___ ИСХОДНЫЙ ТЕКСТ ___

Читаем Десятилетие клеветы: Радиодневник писателя полностью

Между тем на фоне этой древней пошлятины развивается современное человечество с его удивительными средствами коммуникаций, делающими вздором любую цензуру, с его новыми пластическими средствами. В принципе, в высокоразвитых странах рождается новый этнос, раса землян. Мне кажется иногда, что мир хочет выйти к новым параметрам — вне левых и правых ранжиров, жаждет новых измерений. Сено! Солома! — никто не отвечает, в определенном смысле вокруг полное невежество. Для простоты, да и для маскировки собственной неграмотности хочется, конечно, разделить нынешнюю свалку на силы либерализма, то есть на новые силы, и на древнюю мощь антилиберализма, то есть тоталитаризма. С той же примитивной задачей можно и нынешнюю эстетику разделить на эстетику иронии и эстетику серьезности. От серьезности всегда в большей или меньшей степени попахивает хамством. Мы, битые советские шкуры, знаем это лучше других, нас обмануть трудно. Серьезность — непременное свойство графомании, отсутствие профессионализма, непомерные претензии. Советская литература — это край непуганых графоманов, и нет более серьезных людей, чем советские писатели.

Вспоминается пленум правления Московской писательской организации, на котором состоялся погром нашего неподцензурного альманаха «Метрополь». Среди хорошо отрепетированных обличений и обвинений несколько необычно прозвучало выступление важного советского классика, прозаика Михаила Алексеева. Он был оскорблен в лучших чувствах творца, посему и вступился за классику, за непреходящие культурные ценности. Сначала он зачитал фразу из «метропольского» манифеста, она звучала так: «Муторная инерция ведет к возникновению раздутой всеобщей ответственности за штуку литературы; эта всеобщая ответственность вызывает состояние застойного, тихого перепуга, стремление подогнать штуку под ранжир»… «Что это значит — „штуку“? — вопросил Михаил Алексеев. — Это что же получается, значит, я „штуки“ пишу, а не романы, не книги? Горький „штуки“ вам писал? Шолохов „шутки“, что ли, пишет? Вот рядом со мной великий поэт сидит, — он показал на Егора Исаева — он что вам, „штуки“ пишет?»

___ ФРАГМЕНТ ДАННЫХ ___

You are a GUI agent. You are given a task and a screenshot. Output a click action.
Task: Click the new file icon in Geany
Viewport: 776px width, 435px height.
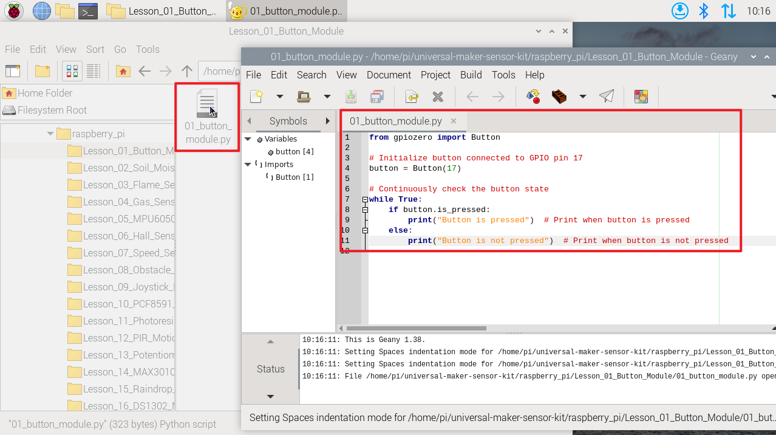tap(256, 96)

___

## ЗАДАНИЕ
Ответьте на вопросы по исходному тексту.
(a) Что в исходном тексте названо непременным свойством графомании?
(b) Какой альманах подвергся погрому на пленуме правления Московской писательской организации?
(c) На кого указал Михаил Алексеев, назвав его великим поэтом?

## ОТВЕТ К ЗАДАНИЮ
(a) Серьезность.
(b) Неподцензурный альманах «Метрополь».
(c) На Егора Исаева.